-- DATASET EXCERPTS --
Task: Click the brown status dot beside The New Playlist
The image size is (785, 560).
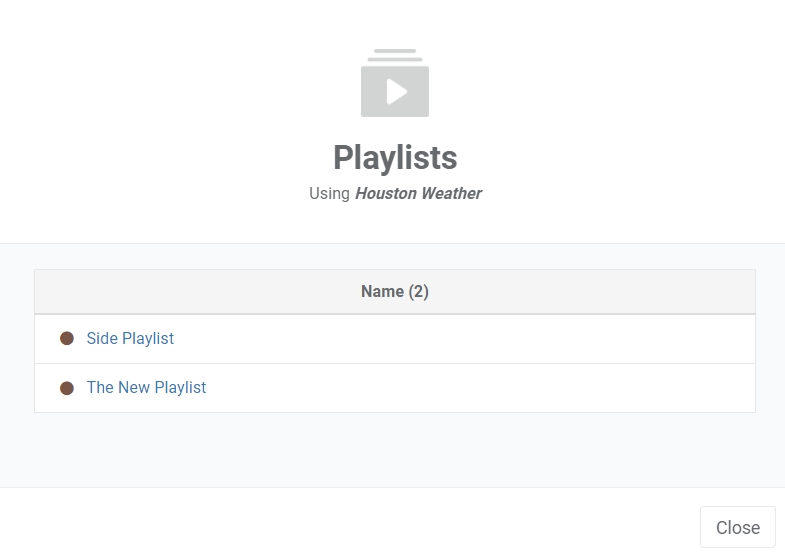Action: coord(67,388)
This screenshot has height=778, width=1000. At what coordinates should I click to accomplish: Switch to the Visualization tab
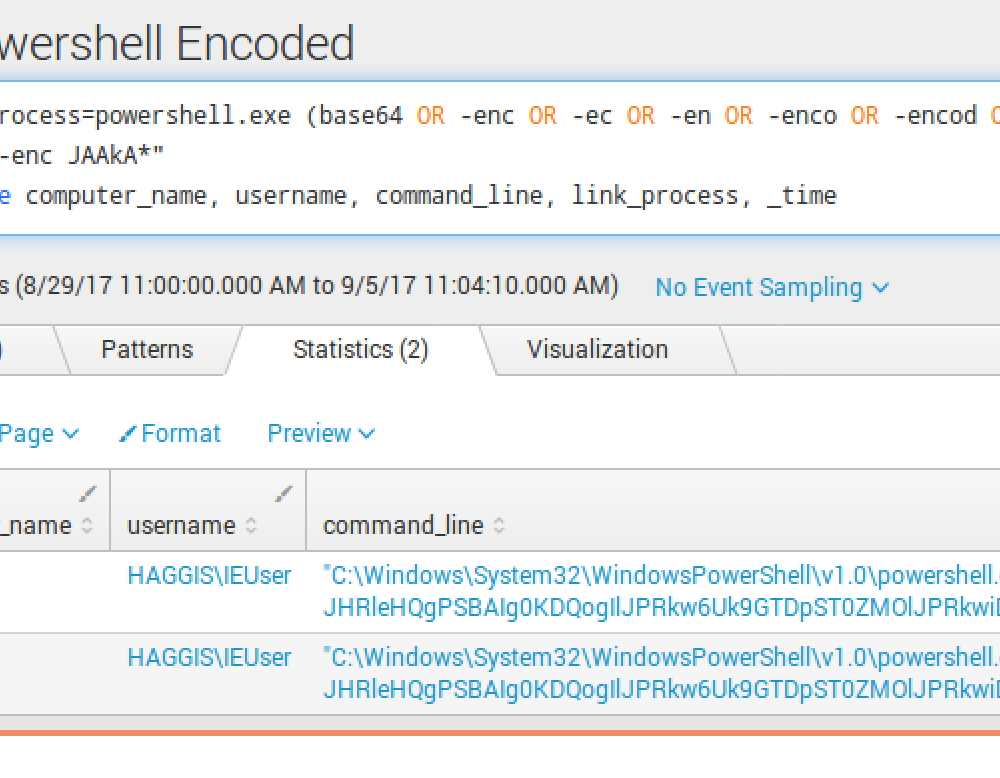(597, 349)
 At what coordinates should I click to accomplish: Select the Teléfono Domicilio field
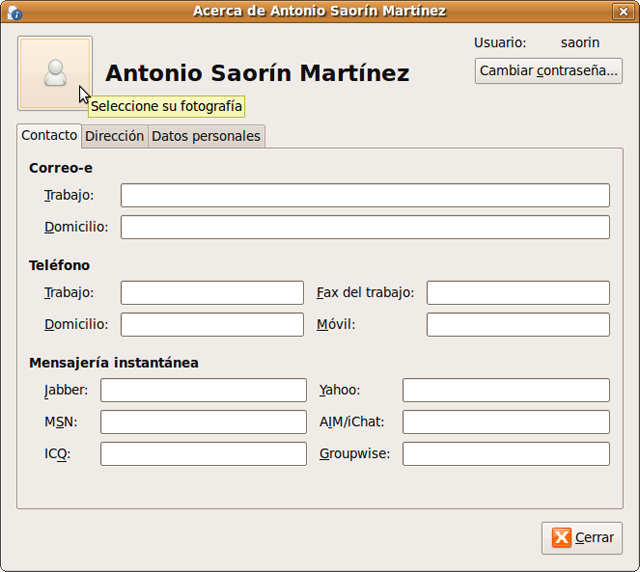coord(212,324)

-- EXERCISE OBJECTIVE --
Write the data above out again exactly, every line of it, and exclude the pictures.

-- SOLUTION TO THE EXERCISE --
Task: Click the brown status dot beside The New Playlist
The image size is (785, 560).
Action: coord(67,388)
This screenshot has height=778, width=1000. At what coordinates should I click to accomplish: Switch to the Visualization tab
(597, 349)
 At what coordinates should I click to accomplish: Select the Teléfono Domicilio field
coord(212,324)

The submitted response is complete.